貨物運送業のユーネットランスでは、「最適運行ダイヤ作成システム」を開発。サブツールの本導入に向けての準備と、最適化評価スキームを完成させ、これに関する特許出願を最優先に取り組むほか、機械学習などの導入検討を進めているという。サブツールでは、荷量データをもとに、最適なパレタイズイメージと車載イメージを出力。投入車両の減便ができることが確認できている。この成果は、CO2排出量の削減にもつながるとしている。
各社の中間報告を受けて、NAIST 博士研究員の平尾俊貴氏は、「短いようで長かった9カ月間の濃い成果を聞くことができた。今回の報告会では『どれぐらいビジネスインパクトが示せるのか』という定量的な視点を重視した。売上げ拡大、コスト削減、生産性向上といった成果のほか、特許出願により長期的な準備に取り組んだ企業もあった。最終報告会で期待しているのは、定量的なビジネスインパクトを社内で実感していくための準備と、組織横断的なDXの成果を認識することである。そして、このプロジェクトで進めたことをさらに発展させ、終わりなき道に進んでもらいたい。このプロジェクトの取り組みは、競合他社にはない圧倒的なアドバンテージになるだろう」と総括した。
今年度も募集開始、新たにAR/VRやエッジコンピューティングも対象に
なおデル・テクノロジーズとNAISTでは、今年度も中堅企業DXアクセラレーションプログラムの募集を開始したことを発表している。2021年10月8日まで特設サイトで募集を行い、11月11日に本選を実施。同プログラムによる支援企業を決定する。

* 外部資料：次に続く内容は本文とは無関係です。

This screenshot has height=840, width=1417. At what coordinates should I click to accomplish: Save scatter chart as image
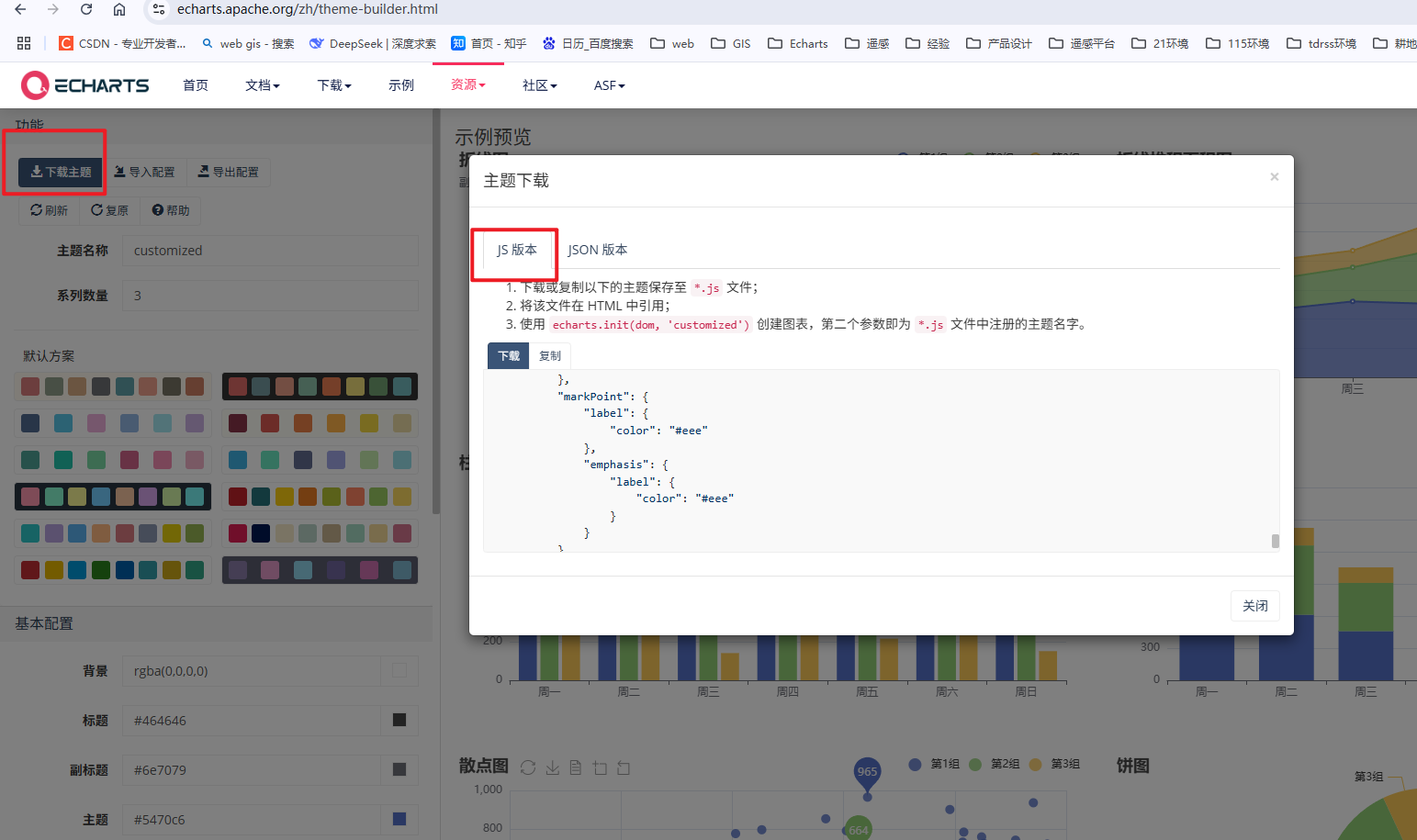[x=552, y=769]
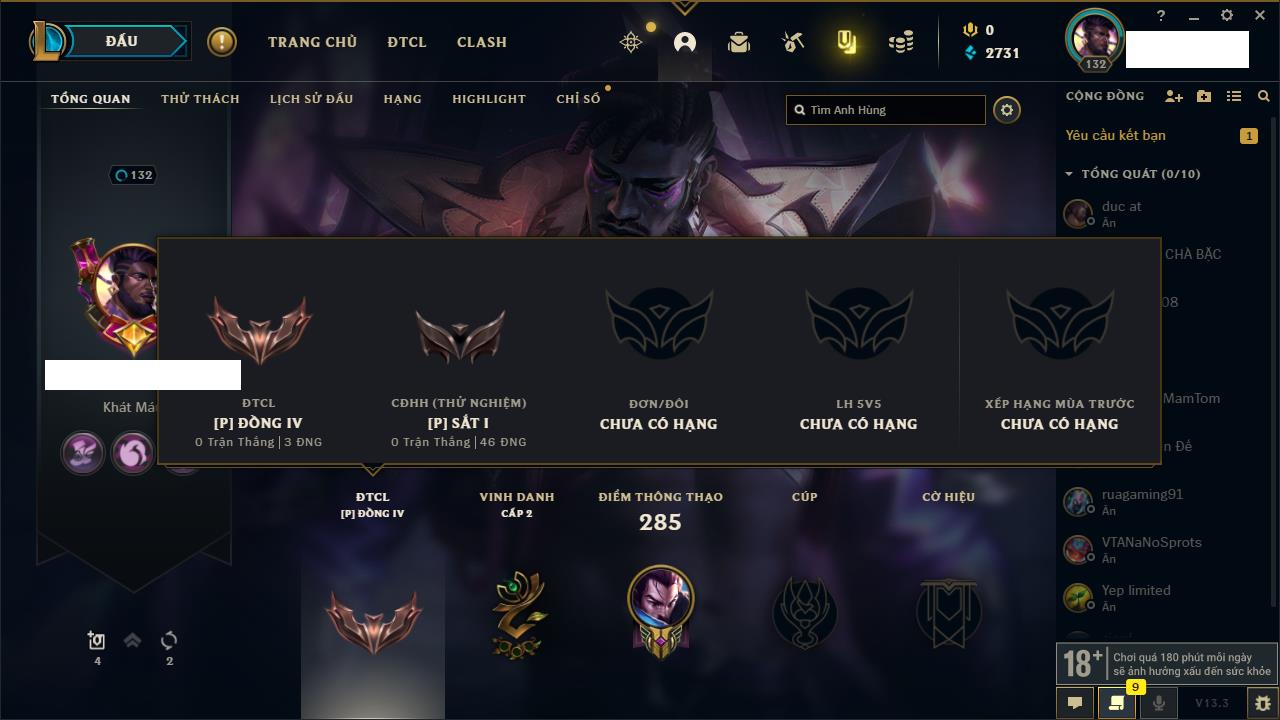Open the chat bubble icon at bottom

coord(1075,703)
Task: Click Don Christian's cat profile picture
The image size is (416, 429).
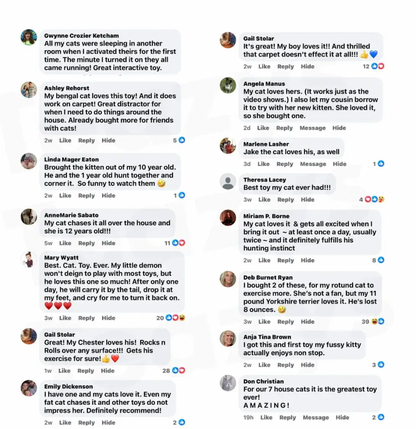Action: pos(228,383)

対象は従業員1000名以下の中堅中小企業で、プロジェクト開始から1年程度で実装が可能なビジネスプランを前提とする。今回からは、AIに加えて新たに5Gを活用したVR/AR、エッジコンピューティングといった技術要素を活用するプランも対象とする。
「ARデバイスは、すでに製品修理の効率改善やECにおける商品の実寸大表示などで活用されている。またエッジコンピューティングは、設備異常検知ソリューションや、撮影画像をOCR解析し、在庫管理に活用されている。今年度も、日本の中堅中小企業のデジタル変革をしっかりと後押ししていきたい」(デル・テクノロジーズ 広域営業統括本部 デジタルセールス&広域営業本部長の木村佳博氏)

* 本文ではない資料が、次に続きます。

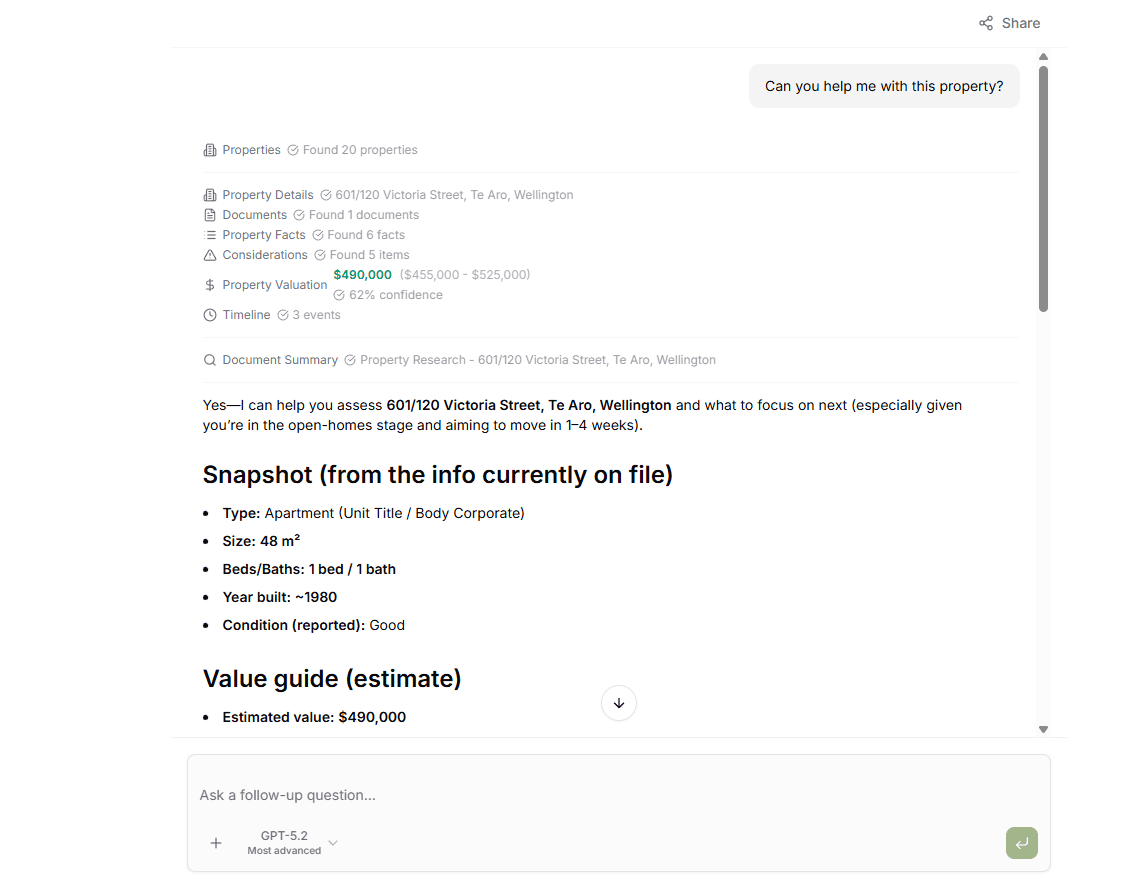1134x887 pixels.
Task: Click the Considerations warning triangle icon
Action: tap(209, 254)
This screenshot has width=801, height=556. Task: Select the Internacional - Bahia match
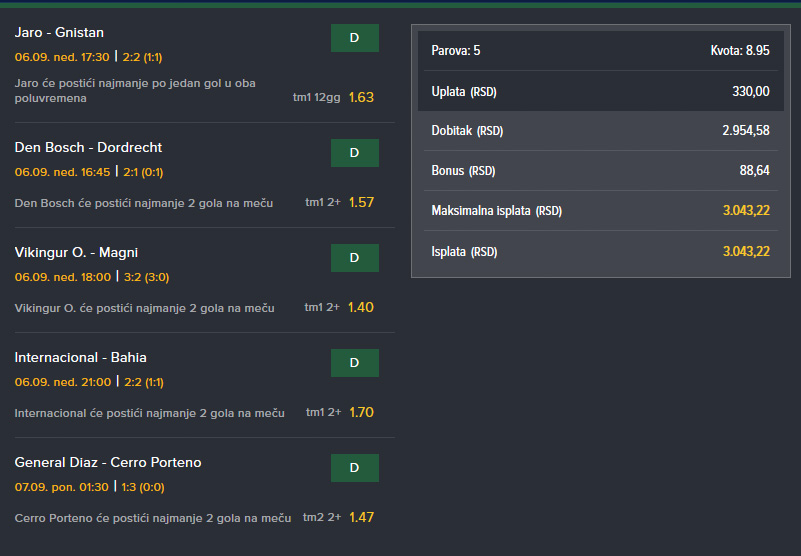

上位入賞した企業に対しては、1年間にわたってNAISTのメンターによるDXプロジェクトの実装および定着化の支援、ミライコミュニケーションネットワークからののクラウドサーバーの1年間の無償提供、デル・テクノロジーズによるサーバーシードプログラムが提供される。
さらにデル・テクノロジーズでは、中堅中小企業においてAIや5G、VR/AR、エッジコンピューティングといった新たなテクノロジーに対する理解を深めてもらうための技術勉強会「DX Tech Play」を、9月9日から順次開催する予定も発表している。「新たなテクノロジーをどんなユースケースで、どんな局面で社内に取り入れることができるのかといったことを知る機会にしてほしい」(木村氏)と述べた。
また、8月26日には、中堅企業のIT責任者やCIOなどの役割を担っている管理者などを対象にした「中堅企業異業種交流会2021夏オンライン」を開催。テレワークを活用したコミュニケーションやテレワークマネジメントなどのテーマで、セッションや情報交流会を行うという。